* [Article]
--- --- ---
Kips Bay Towers is a large two-building condominium complex in the Kips Bay neighborhood of Manhattan with a total of 1,118 units.  The complex was designed by architects I.M. Pei and S. J. Kessler, with the involvement of  James Ingo Freed, in the brutalist style and completed in 1965. The project was developed by Webb & Knapp.

The complex occupies an area of three city blocks, or approximately , bounded by First and Second avenues and East 30th and 33rd streets. The complex includes two residential high-rise buildings each with 20 floors. Additionally, there is a three-acre private garden between the two towers featuring landscaped lawns as well as recreational spaces. Kips Bay Towers is home to more than 4,000 residents.

History
The project, originally known as Kips Bay Plaza, was conceived as a middle-income rental project, but was converted to condominium apartments in the mid-1980s. The project was originally built as a slum clearance project under Title I of the federal Housing Act of 1949. Kips Bay Towers was built on the site of the first Phipps Houses, at 321-337 East 31st Street, designed by Grosvenor Atterbury in 1906. The Phipps family had built three six-story tenements with 142 apartments between Second and Third avenues. Phipps allowed the 31st Street houses to go in a condemnation proceeding, ultimately resulting in the construction of the Kips Bay Towers.
--- --- ---
* [Prompt 1]
According to the Kips Bay Towers article, how many floors does each of the two residential towers have?
* [Prompt 2]
Repeat the passage of the Kips Bay Towers article between "The complex occupies" and "than 4,000 residents.", inclusive.
The rows after this point are separate material and are not connected to the Kips Bay Towers article.
--- --- ---
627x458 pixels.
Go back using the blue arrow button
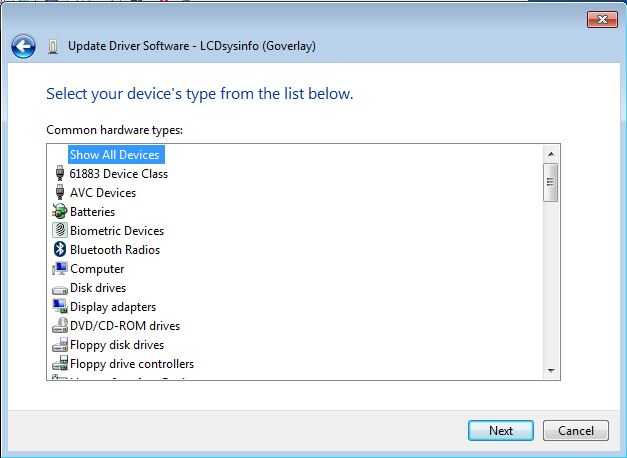pyautogui.click(x=23, y=46)
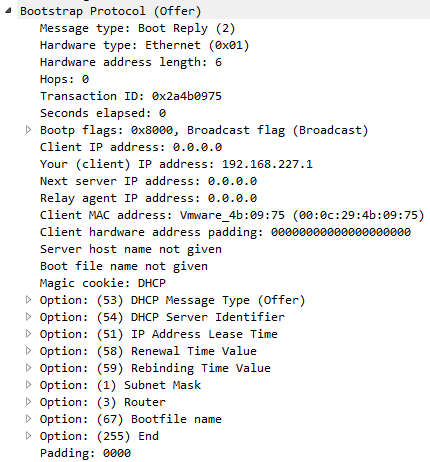
Task: Select the Transaction ID 0x2a4b0975 row
Action: tap(131, 96)
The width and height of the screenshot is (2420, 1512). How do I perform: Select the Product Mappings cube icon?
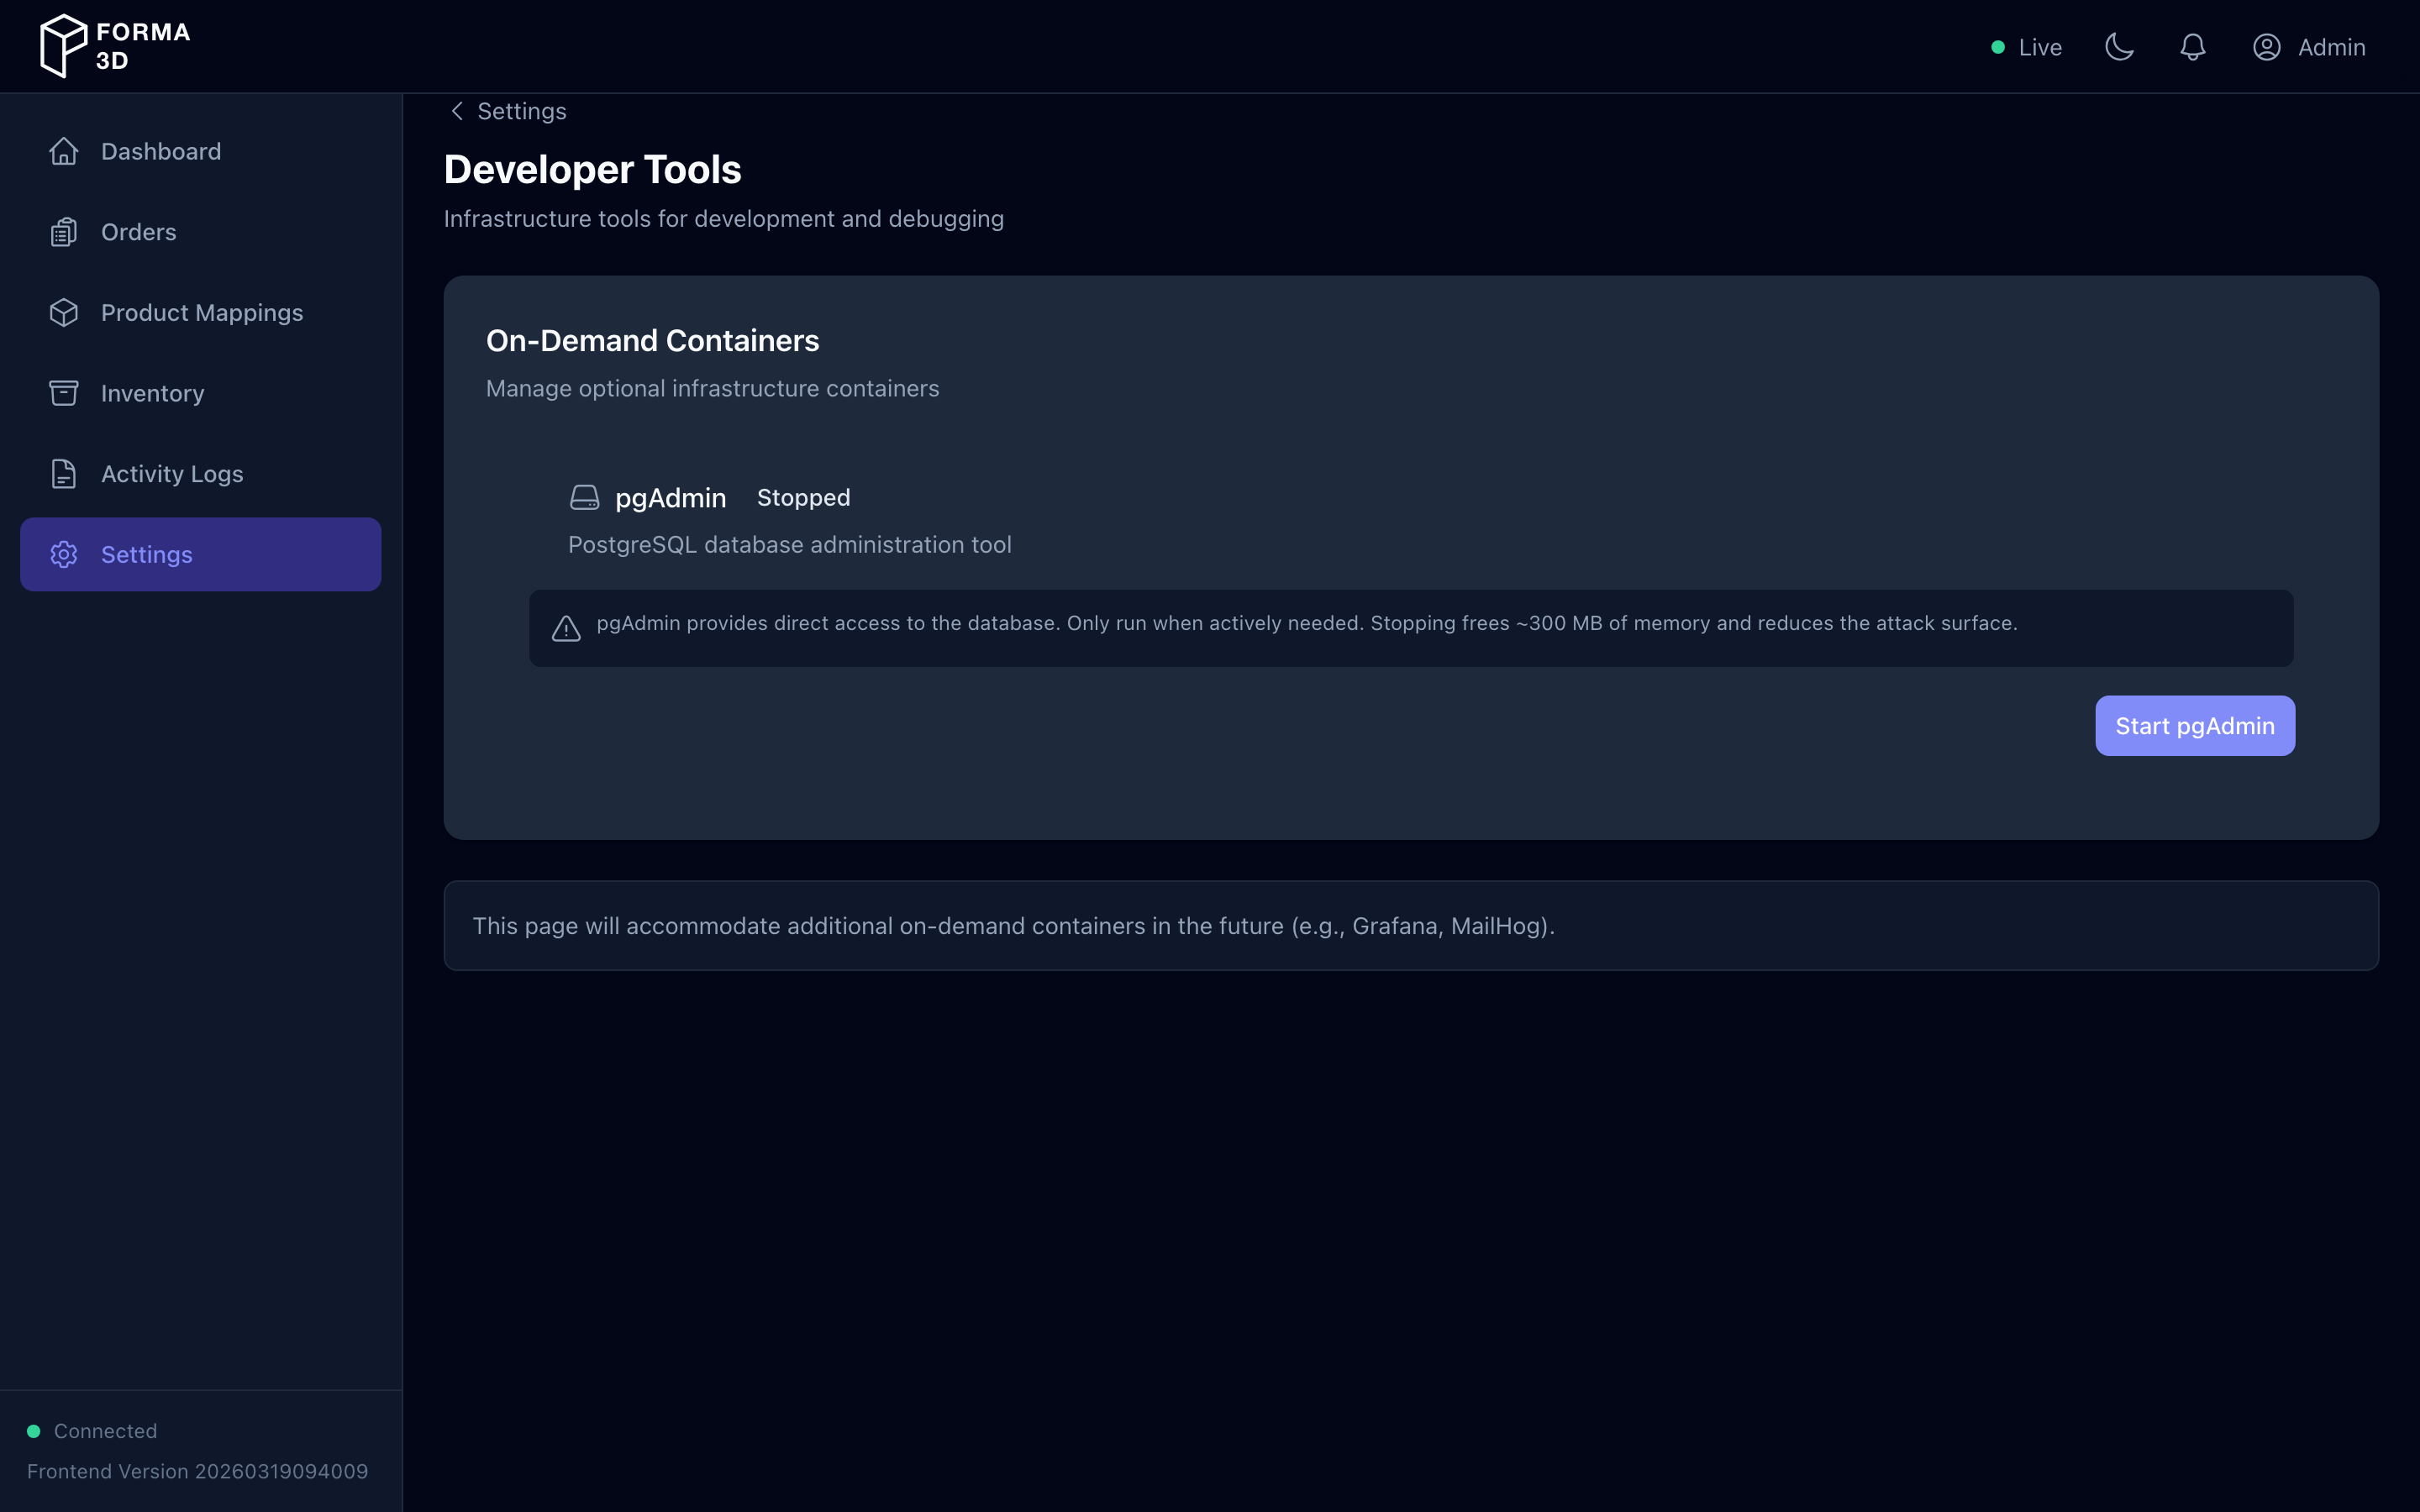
--- --- ---
* [Written response 1]
Each tower has 20 floors.

* [Written response 2]
The complex occupies an area of three city blocks, or approximately , bounded by First and Second avenues and East 30th and 33rd streets. The complex includes two residential high-rise buildings each with 20 floors. Additionally, there is a three-acre private garden between the two towers featuring landscaped lawns as well as recreational spaces. Kips Bay Towers is home to more than 4,000 residents.